#### WHAT TO PRODUCE
Scan the entries that follow and copy out every line containing "Регистрация".
○ ○ ○
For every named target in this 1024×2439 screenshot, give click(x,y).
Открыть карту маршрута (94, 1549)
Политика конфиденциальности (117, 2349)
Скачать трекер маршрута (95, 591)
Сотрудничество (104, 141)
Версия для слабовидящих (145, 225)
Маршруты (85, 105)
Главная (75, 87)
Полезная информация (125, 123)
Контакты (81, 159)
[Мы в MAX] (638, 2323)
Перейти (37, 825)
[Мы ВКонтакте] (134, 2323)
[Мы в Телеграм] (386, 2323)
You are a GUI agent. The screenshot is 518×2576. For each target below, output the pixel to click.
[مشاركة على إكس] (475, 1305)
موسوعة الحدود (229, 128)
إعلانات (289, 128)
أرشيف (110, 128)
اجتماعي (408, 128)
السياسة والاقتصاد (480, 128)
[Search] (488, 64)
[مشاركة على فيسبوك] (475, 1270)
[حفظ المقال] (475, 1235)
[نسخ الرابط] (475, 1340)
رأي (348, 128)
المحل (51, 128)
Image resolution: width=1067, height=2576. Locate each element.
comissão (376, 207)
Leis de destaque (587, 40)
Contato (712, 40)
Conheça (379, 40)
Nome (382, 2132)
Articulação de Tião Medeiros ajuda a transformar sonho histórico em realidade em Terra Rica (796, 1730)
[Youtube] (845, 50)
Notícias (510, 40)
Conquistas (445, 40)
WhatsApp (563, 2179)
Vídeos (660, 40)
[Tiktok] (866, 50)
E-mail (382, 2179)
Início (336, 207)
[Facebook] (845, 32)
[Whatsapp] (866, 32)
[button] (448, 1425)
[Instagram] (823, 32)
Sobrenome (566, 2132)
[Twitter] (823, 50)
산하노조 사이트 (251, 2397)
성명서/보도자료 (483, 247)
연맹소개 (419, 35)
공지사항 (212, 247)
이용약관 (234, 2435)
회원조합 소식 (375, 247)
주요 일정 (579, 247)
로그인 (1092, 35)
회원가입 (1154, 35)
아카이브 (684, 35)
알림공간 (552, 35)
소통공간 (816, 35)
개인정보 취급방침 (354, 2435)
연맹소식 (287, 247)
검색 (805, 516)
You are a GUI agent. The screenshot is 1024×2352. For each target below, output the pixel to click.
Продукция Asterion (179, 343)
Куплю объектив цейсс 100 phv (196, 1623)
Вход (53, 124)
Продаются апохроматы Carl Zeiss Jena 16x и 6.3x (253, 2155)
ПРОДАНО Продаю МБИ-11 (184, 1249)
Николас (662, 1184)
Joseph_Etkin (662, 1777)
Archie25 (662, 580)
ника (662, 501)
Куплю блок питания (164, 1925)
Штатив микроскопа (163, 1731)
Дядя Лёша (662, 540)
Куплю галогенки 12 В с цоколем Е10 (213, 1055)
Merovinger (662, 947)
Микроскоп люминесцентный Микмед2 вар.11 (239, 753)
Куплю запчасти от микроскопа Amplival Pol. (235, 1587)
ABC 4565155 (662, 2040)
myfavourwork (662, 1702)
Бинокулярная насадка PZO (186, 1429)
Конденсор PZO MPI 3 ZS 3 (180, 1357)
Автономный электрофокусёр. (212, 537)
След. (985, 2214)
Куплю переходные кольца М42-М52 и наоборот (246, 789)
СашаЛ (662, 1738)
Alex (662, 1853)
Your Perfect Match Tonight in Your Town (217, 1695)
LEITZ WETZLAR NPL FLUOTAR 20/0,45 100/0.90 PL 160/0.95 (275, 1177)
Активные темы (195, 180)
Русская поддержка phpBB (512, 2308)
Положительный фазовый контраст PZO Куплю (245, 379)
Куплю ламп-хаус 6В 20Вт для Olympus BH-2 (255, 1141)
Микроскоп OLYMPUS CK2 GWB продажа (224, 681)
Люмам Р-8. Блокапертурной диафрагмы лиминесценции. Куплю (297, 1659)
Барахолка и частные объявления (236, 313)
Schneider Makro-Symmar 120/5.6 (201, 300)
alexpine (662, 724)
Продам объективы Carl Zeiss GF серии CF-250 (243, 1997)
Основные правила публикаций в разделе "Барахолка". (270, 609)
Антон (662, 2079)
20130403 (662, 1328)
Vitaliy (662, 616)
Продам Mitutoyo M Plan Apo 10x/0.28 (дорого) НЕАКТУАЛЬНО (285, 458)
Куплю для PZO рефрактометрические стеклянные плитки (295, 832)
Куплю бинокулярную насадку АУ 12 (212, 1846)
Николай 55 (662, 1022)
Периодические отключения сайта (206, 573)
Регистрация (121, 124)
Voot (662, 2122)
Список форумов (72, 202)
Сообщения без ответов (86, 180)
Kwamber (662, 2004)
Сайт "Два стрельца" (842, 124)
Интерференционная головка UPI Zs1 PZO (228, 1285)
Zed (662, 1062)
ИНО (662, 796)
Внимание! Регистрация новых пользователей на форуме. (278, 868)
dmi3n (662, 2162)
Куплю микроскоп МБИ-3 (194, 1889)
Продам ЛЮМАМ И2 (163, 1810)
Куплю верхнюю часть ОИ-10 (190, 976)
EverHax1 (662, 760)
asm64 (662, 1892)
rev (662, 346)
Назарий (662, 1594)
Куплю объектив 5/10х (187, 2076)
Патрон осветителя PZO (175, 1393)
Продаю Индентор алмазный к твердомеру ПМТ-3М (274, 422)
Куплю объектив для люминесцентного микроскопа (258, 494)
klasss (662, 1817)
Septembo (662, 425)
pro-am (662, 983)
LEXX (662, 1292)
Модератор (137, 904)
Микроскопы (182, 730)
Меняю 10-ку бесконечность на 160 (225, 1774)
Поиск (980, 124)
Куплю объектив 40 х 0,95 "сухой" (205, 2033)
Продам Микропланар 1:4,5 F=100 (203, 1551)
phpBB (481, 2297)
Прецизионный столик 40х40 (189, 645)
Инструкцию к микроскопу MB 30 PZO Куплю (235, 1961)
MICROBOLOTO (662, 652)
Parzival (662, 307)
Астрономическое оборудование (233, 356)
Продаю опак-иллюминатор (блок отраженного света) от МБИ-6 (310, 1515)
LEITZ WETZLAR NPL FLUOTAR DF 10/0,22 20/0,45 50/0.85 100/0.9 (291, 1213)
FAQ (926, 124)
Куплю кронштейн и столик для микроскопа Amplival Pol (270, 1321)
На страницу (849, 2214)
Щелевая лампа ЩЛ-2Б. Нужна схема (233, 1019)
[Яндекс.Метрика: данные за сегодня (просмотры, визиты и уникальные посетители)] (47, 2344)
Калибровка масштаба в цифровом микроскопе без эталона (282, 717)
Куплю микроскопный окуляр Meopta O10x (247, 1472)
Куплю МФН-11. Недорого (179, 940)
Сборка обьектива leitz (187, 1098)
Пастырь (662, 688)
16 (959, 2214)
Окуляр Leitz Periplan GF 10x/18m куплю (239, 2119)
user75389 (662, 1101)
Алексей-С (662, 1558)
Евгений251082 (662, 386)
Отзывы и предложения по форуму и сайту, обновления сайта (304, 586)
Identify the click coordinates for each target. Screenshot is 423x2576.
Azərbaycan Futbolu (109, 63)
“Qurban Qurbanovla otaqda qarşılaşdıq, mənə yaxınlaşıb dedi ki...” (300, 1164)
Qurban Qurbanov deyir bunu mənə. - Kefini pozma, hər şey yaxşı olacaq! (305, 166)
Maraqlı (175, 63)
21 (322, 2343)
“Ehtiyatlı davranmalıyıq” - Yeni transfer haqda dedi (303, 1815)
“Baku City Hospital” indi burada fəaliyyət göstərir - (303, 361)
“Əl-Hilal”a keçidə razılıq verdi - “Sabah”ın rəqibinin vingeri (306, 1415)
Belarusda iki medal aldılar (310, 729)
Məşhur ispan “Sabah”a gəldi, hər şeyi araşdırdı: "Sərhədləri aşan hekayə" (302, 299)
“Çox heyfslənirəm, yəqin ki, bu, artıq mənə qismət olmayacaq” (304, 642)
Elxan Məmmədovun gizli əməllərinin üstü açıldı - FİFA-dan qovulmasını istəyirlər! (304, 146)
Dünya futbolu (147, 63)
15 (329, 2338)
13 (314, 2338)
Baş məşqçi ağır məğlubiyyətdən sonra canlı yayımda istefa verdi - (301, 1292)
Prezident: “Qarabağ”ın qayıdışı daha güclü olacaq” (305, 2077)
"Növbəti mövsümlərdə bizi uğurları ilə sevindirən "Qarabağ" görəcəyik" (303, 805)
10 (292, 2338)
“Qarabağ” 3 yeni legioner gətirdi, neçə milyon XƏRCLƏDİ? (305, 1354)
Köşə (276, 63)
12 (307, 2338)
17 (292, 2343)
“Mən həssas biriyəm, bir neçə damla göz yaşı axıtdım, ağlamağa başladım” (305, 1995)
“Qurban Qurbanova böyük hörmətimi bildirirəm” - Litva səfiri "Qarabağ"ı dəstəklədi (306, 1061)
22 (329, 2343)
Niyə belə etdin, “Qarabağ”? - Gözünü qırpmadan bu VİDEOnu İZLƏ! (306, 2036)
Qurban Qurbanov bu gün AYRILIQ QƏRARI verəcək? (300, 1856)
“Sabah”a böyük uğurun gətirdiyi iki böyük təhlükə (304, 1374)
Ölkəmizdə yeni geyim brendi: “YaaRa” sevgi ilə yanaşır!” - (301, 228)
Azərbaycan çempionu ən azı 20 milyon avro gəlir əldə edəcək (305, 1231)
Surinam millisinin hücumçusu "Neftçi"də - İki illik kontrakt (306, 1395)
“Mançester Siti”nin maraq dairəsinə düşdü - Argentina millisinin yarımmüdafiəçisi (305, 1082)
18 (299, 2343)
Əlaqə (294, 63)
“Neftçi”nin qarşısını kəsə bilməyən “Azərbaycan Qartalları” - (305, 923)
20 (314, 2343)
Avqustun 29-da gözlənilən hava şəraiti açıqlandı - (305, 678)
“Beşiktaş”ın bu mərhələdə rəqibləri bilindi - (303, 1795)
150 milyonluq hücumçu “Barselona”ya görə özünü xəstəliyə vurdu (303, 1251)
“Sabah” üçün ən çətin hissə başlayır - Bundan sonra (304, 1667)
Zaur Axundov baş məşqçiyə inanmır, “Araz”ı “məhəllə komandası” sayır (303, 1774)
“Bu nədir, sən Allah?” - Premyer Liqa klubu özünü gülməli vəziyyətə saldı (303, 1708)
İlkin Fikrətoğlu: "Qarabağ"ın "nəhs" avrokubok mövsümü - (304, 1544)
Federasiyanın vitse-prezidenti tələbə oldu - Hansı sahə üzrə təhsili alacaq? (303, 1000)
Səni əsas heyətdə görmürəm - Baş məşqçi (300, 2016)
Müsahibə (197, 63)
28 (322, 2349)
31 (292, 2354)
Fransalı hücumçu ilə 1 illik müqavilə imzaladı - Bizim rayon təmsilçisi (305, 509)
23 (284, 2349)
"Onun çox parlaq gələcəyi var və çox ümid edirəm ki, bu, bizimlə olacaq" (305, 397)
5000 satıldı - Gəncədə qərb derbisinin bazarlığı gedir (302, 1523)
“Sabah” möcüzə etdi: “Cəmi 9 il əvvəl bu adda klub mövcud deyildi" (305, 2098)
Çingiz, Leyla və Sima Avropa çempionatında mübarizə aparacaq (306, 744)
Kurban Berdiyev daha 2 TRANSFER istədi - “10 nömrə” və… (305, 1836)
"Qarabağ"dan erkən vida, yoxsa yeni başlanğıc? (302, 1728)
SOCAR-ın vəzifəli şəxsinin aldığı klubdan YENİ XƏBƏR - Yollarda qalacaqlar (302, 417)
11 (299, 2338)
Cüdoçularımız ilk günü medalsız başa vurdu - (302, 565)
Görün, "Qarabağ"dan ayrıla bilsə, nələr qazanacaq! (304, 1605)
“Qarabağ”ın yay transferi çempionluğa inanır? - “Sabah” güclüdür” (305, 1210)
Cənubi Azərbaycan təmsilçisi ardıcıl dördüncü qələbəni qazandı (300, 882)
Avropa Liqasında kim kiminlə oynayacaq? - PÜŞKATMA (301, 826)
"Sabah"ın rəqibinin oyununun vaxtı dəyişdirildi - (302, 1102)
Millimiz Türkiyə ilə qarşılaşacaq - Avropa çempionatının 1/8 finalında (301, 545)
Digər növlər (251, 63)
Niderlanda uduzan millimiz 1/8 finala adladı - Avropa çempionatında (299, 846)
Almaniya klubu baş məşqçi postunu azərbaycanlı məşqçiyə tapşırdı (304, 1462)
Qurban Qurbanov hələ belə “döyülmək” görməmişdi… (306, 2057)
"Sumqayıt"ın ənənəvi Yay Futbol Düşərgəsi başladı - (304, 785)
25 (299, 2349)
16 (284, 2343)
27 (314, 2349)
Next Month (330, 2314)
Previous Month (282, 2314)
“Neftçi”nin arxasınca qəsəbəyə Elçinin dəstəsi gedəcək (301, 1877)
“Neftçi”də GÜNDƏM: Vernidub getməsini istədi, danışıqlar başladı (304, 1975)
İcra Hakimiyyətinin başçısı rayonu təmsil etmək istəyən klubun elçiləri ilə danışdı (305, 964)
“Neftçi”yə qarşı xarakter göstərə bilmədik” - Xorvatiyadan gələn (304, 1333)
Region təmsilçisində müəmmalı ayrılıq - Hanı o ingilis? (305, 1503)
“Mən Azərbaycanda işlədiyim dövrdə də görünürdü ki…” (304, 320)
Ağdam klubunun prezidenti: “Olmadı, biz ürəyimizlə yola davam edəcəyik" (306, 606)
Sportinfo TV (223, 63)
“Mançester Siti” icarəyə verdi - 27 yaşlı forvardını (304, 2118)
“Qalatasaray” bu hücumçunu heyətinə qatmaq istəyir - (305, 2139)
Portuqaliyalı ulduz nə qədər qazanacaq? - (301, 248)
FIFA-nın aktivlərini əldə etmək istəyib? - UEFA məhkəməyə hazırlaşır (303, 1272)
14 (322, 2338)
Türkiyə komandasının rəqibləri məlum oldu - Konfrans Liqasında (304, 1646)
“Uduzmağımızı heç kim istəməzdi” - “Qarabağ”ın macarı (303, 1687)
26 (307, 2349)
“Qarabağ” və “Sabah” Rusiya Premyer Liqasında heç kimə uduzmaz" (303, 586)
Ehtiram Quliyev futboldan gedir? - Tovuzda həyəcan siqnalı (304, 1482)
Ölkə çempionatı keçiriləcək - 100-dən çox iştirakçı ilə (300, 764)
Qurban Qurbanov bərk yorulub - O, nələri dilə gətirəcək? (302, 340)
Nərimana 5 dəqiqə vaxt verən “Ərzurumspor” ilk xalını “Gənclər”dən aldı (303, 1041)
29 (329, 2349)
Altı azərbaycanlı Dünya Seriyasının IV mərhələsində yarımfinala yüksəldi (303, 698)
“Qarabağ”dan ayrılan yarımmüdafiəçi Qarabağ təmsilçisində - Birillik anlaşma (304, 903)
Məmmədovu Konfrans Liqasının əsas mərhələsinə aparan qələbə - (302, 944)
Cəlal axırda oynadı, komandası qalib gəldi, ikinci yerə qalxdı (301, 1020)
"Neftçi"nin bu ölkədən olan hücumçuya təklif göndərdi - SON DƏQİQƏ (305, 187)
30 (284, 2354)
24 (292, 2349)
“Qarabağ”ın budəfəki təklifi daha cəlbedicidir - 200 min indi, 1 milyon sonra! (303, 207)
○ ○ ○
#### RESULT OF THIS TASK
Регистрация (121, 124)
Внимание! Регистрация новых пользователей на форуме. (278, 868)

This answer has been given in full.